The state government would auction a company to undertake the project for 30 years under the proposal. The company would have the rights over forest produce during this period. At least 50 per cent revenue from the sale of the forest produce would go to Gram Sabha or JFMC.  

The reserved or protected forests — where 60 per cent or more area has less than 20 per cent canopy density — would be chosen during the first phase of the process, according to Srivastava’s letter.

Forest land patches between 500 and 1,000 hectares would be created as working units; a distance of 10 kilometres would be maintained between two units, according to the proposal.

The units would have to be free of encroachment and in case there is revenue land adjacent to the working unit, the government would try to include that as well. 

The proposal would have to be approved by the Government of India.  

Legal issues

For the companies to undertake investment in forest areas, the provisions of the Scheduled Tribes and Other Traditional Forest Dwellers (Recognition of Forest Rights) Act 2006 (FRA) and MP Panchayat Raj Avam Gram Swaraj Adhiniyam, 1993 would have to be met, according to the concept note. 

It said:

“Under the provisions of the FRA, 2006 and MP Panchayati Raj Act 1993, the forest dwelling communities have been given the right to manage the forests through its Gram Sabha. Therefore, to empower the local communities to collaborate with private entities, new guidelines must be issued by the Government of India to carry out reforestation activities on the degraded forest.” 

However, the concept note did not say anything about areas where rights under FRA are not settled yet.

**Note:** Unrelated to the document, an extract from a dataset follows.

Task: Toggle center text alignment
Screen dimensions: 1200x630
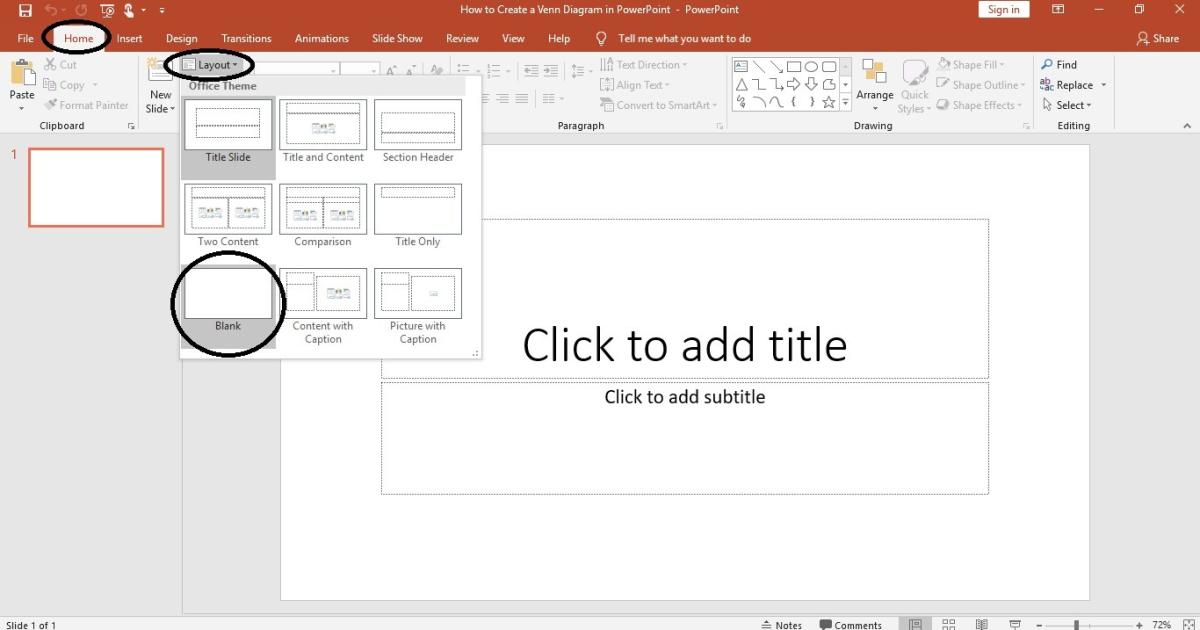Action: pyautogui.click(x=502, y=97)
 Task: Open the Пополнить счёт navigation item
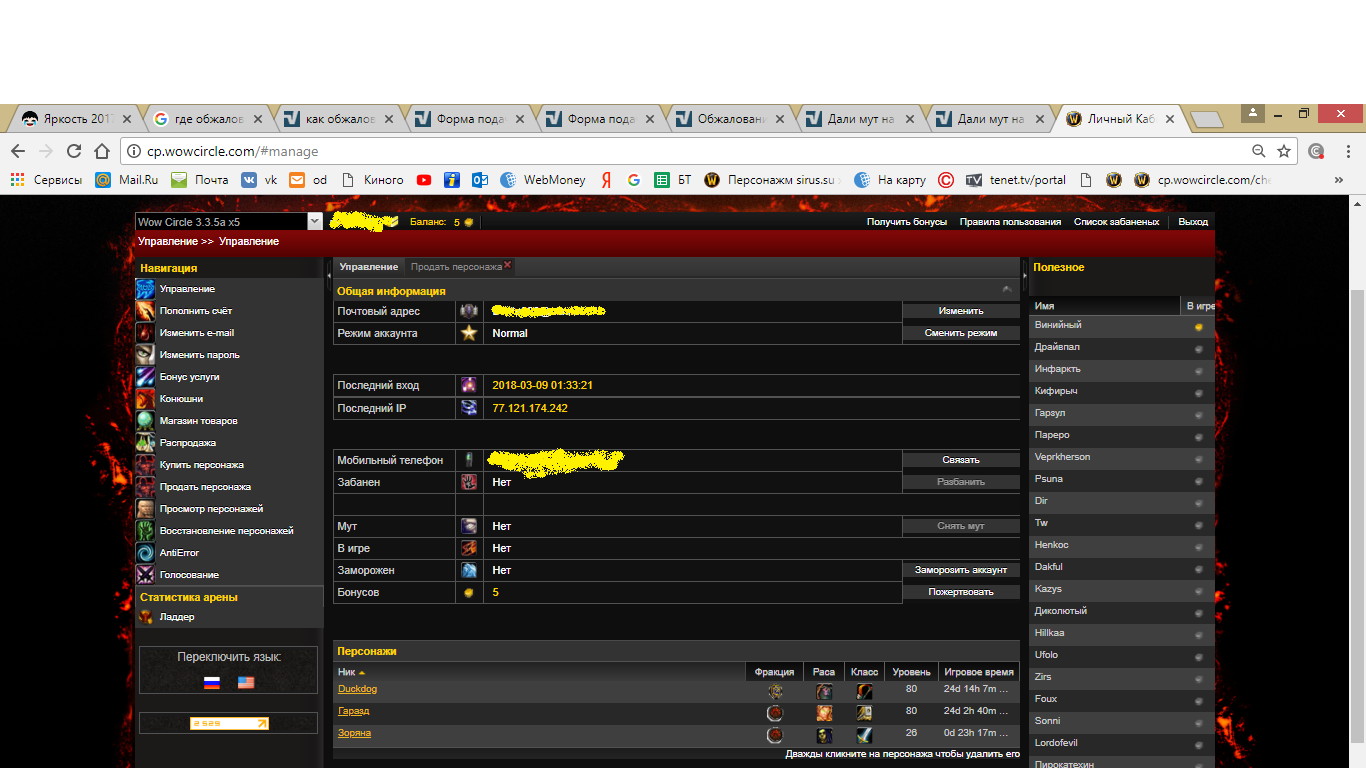click(x=195, y=311)
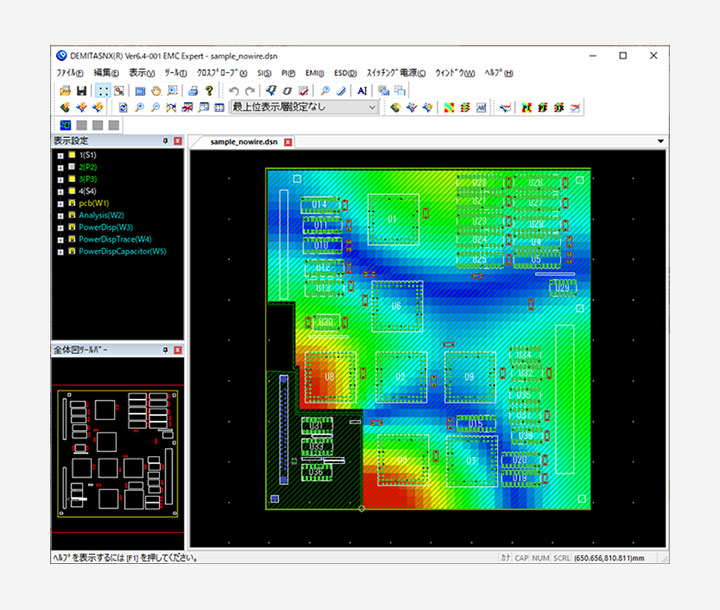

According to the Forest Survey of India’s State of Forests, 2019, the population of forest dwellers in MP is 38,766,588. According to the Ministry of Tribal Affairs’ June 2020 progress report on FRA, however, only 6,27,435 claims under FRA have been filed so far, of which only 2,68,404 have been approved.  

“The provisions of the FRA should be applied to these lands, including recording of rights, consent of the Gram Sabha in writing and mandatory involvement of the Gram Sabha in any activity pertaining to conservation, protection / restoration as per Section 5 of the FRA,” said Lahiri.

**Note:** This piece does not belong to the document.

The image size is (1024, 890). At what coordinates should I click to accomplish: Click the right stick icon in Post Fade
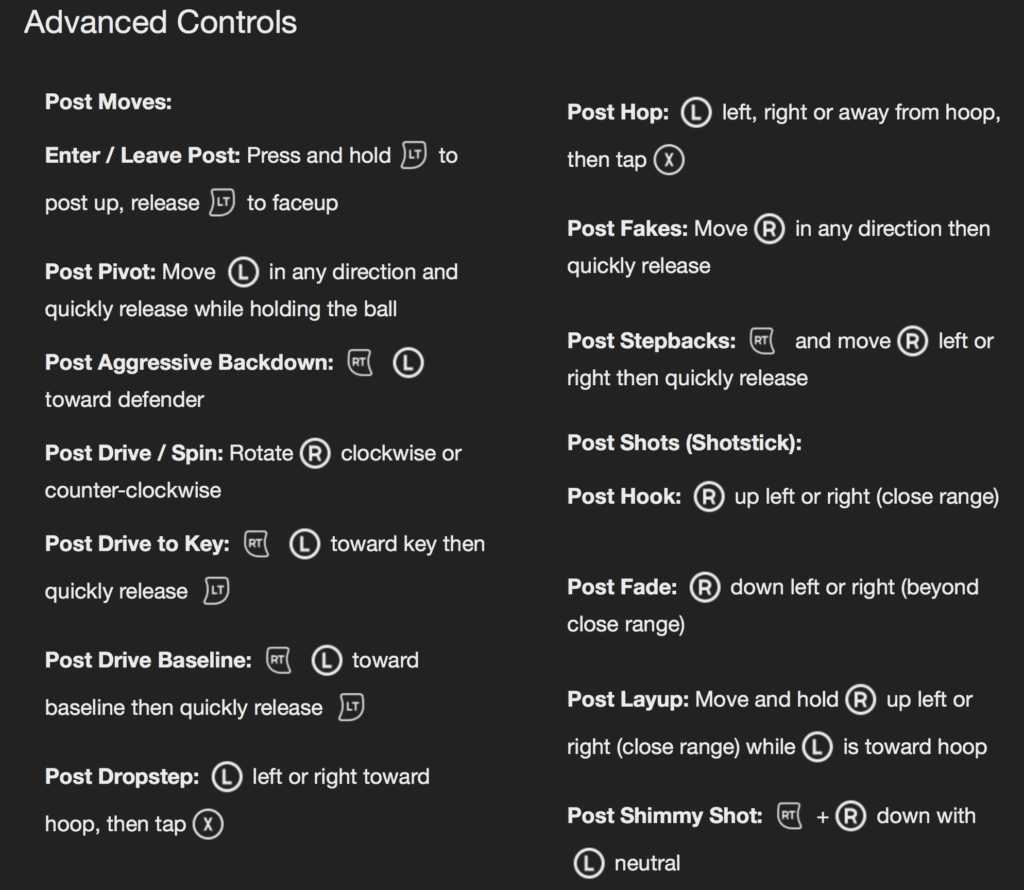coord(705,588)

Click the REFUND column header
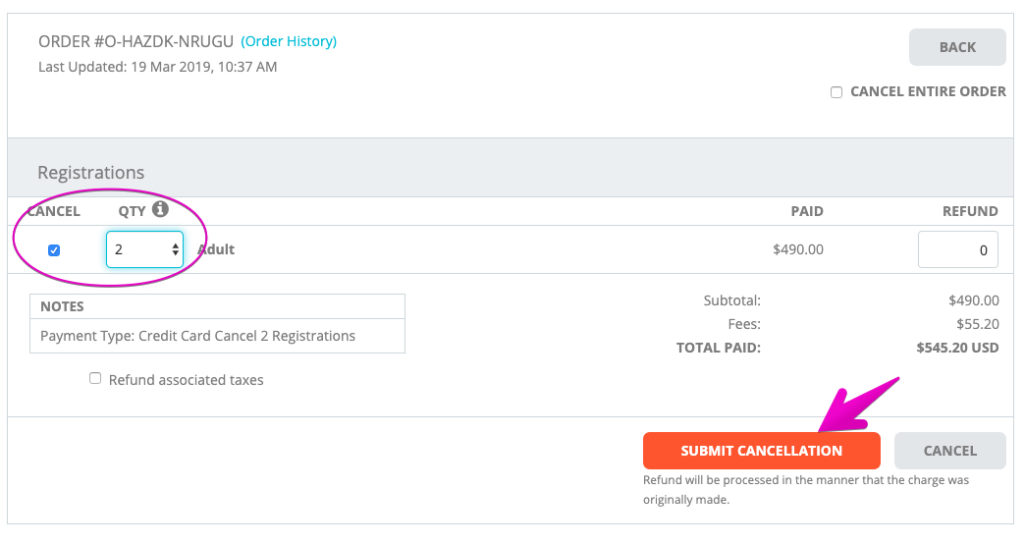tap(970, 211)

He added that the involvement of Gram Sabha (village councils) also meant rights holders be also engaged in proposal development, planning and implementation.

Moreover, the process would require a tripartite agreement between the state government through the state forest department, Gram Sabha through JFMC and private entities. 

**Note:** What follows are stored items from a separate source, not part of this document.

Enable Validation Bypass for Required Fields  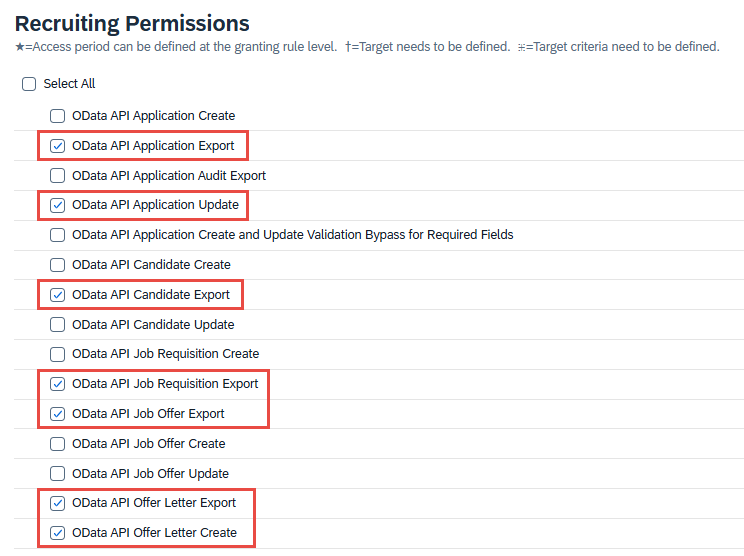click(58, 235)
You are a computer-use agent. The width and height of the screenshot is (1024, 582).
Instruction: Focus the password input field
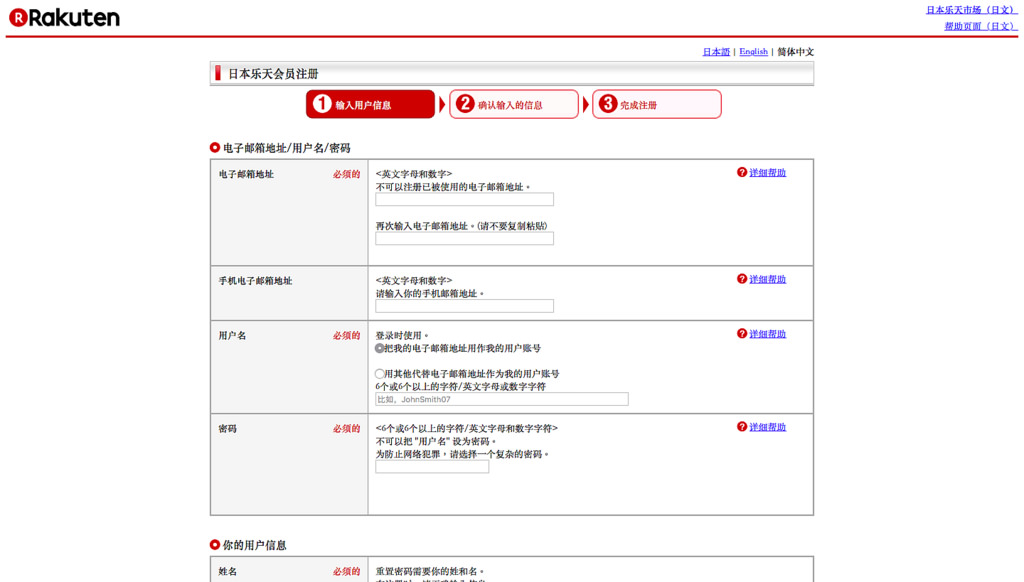coord(432,467)
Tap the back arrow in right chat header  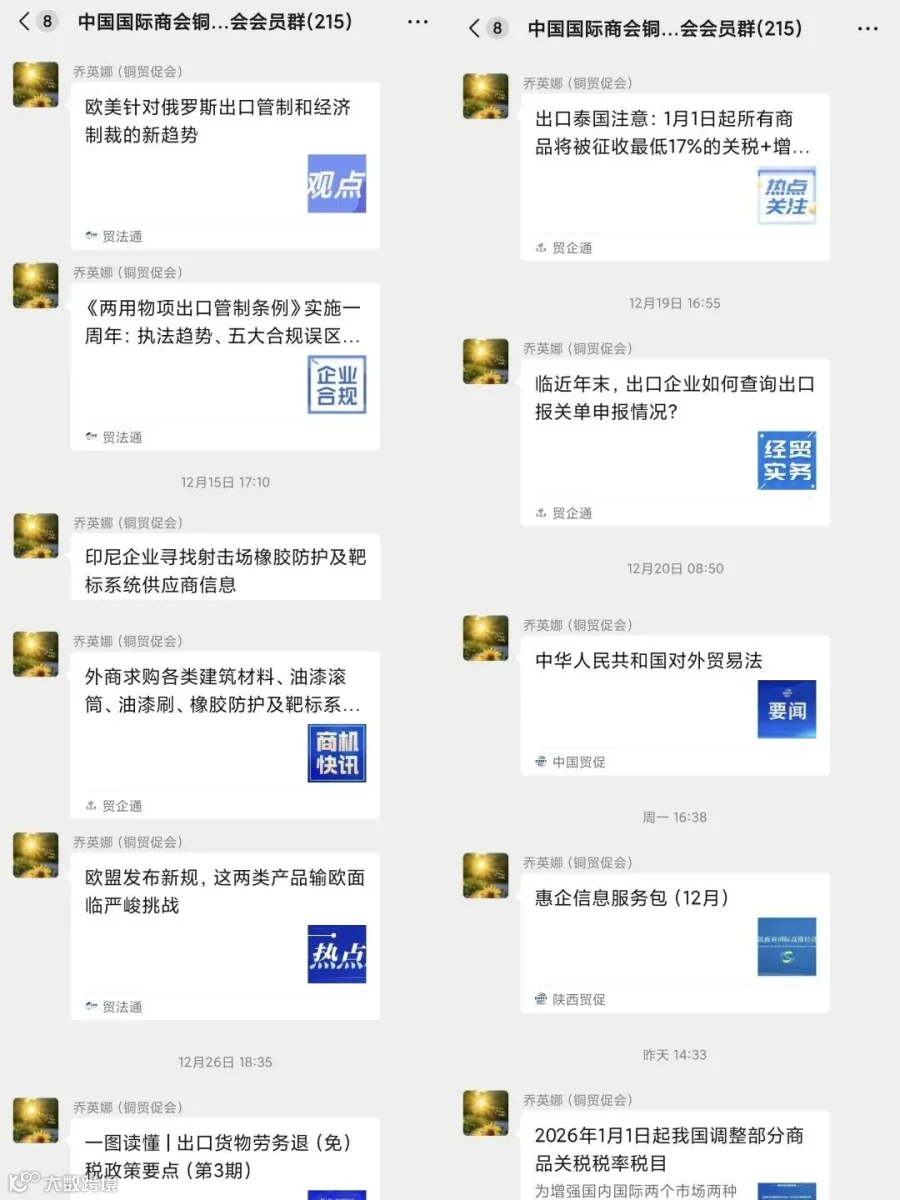point(475,28)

“The proposal of opening up forests for the private sector is in violation of FRA and Panchayats Extension to the Scheduled Areas (PESA) Act, 1996. The forest areas are now recognised as community forest resources; adivasi communities and the Gram Sabhas have statutory rights and the authority for governance on them. Hence, the state forest department cannot give away the forests to private companies,” said Tushar Dash, who researches on FRA.

He added: “JFMCs have no legal sanctity after the implementation FRA. While FRA talks about ownership, the JFMC model is about joint management. This is a major violation of FRA.”

Historical context 

The Madhya Pradesh government has a long history of trying to get private companies to invest in forests

In 1992, Kamal Nath, the then minister of state for environment and forests, proposed to give 1.7 million hectares of forest land tp private players for captive consumption of paper and pulp industries. A proposal was made to the cabinet committee on economic affairs to amend policies that barred the government from granting land for captive plantations.

Dash added:

In 2015, the MP government  tried to allow private players to enter forests. This was later incorporated by MoEF&CC in the draft of the National Forest Policy, 2018 and in the draft of the proposed amendment to the Indian Forest Act, 2019. It’s unfortunate that this proposal is brought in again at a time when tribals are facing severe distress due to the novel coronavirus disease (COVID-19) pandemic. 

 He added that the proposal needed to be transparent on how the provisions of the FRA, Compensatory Afforestation Fund Act and Green India Mission are being integrated; along with details of source of funds, the end users and the mechanism for benefit sharing between the forests rights holders and private players involved.